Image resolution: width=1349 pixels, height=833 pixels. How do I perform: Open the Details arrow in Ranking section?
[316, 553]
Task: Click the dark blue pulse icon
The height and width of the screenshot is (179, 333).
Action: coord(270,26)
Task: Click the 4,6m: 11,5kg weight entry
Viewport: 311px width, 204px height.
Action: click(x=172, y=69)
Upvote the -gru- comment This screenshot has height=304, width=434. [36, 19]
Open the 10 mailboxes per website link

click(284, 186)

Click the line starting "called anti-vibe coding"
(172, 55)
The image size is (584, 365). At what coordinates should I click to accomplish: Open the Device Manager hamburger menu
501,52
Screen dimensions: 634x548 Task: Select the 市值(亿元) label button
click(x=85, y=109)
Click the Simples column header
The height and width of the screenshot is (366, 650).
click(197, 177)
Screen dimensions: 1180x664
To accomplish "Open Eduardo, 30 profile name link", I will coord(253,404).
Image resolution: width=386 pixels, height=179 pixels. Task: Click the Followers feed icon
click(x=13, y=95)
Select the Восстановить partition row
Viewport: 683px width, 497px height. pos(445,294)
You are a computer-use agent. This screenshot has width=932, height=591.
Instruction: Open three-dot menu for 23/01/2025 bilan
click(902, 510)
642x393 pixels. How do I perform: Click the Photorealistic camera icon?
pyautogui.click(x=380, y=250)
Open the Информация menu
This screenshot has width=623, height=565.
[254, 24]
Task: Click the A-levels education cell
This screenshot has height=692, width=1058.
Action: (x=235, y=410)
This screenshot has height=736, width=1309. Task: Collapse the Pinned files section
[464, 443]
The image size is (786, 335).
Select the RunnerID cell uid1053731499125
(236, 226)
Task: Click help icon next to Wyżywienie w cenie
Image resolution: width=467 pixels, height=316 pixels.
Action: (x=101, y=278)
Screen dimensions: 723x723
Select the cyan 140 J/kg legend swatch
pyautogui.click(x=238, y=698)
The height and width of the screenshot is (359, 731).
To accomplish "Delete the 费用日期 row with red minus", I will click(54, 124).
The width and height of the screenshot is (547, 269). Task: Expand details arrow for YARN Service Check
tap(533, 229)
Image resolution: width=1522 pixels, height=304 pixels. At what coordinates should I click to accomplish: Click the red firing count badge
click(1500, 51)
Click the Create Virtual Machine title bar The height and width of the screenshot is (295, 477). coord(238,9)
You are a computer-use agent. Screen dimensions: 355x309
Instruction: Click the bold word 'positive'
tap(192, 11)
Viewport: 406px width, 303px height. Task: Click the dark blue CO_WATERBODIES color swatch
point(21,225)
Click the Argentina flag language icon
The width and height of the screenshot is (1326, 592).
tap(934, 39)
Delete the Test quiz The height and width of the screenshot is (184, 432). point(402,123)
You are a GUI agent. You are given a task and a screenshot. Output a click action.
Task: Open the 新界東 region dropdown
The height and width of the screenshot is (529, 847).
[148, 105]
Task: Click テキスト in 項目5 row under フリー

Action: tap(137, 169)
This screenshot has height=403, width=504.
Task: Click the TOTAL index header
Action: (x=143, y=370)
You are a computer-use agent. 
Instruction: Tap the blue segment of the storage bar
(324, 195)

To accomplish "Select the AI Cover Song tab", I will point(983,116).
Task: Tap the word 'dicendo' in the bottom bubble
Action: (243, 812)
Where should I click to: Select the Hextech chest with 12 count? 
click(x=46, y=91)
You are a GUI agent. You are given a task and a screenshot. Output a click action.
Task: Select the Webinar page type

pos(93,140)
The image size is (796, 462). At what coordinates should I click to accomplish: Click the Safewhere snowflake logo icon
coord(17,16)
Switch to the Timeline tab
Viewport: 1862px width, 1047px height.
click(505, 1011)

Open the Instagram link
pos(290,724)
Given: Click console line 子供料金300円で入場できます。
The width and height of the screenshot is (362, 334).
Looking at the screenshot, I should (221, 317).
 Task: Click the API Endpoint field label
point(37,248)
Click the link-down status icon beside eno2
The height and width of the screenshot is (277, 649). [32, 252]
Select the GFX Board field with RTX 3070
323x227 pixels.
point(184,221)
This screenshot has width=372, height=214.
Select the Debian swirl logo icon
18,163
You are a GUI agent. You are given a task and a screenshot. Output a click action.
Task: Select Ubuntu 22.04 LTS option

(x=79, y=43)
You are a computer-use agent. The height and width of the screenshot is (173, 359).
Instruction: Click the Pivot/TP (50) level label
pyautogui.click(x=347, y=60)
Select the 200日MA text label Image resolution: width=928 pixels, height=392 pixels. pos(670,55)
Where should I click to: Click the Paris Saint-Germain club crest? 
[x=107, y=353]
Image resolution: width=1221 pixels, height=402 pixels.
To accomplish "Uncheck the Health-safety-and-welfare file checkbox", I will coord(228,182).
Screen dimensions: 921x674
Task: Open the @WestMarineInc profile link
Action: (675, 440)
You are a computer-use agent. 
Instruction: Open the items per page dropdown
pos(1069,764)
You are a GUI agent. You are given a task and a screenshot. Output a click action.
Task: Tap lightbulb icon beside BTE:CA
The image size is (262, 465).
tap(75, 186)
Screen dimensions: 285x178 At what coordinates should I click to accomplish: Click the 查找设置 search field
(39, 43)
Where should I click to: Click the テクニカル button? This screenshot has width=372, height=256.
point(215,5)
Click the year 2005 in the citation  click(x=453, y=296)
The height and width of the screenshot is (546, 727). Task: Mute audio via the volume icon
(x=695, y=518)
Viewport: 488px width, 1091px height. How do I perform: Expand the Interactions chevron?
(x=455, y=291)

● ● ●

◆ **Work task**: Using the material above, find each line that holds "Delete" and copy that line.

◆ **Answer to this problem**:
To accomplish "Delete the 费用日期 row with red minus", I will click(54, 124).
Delete the Test quiz The height and width of the screenshot is (184, 432). point(402,123)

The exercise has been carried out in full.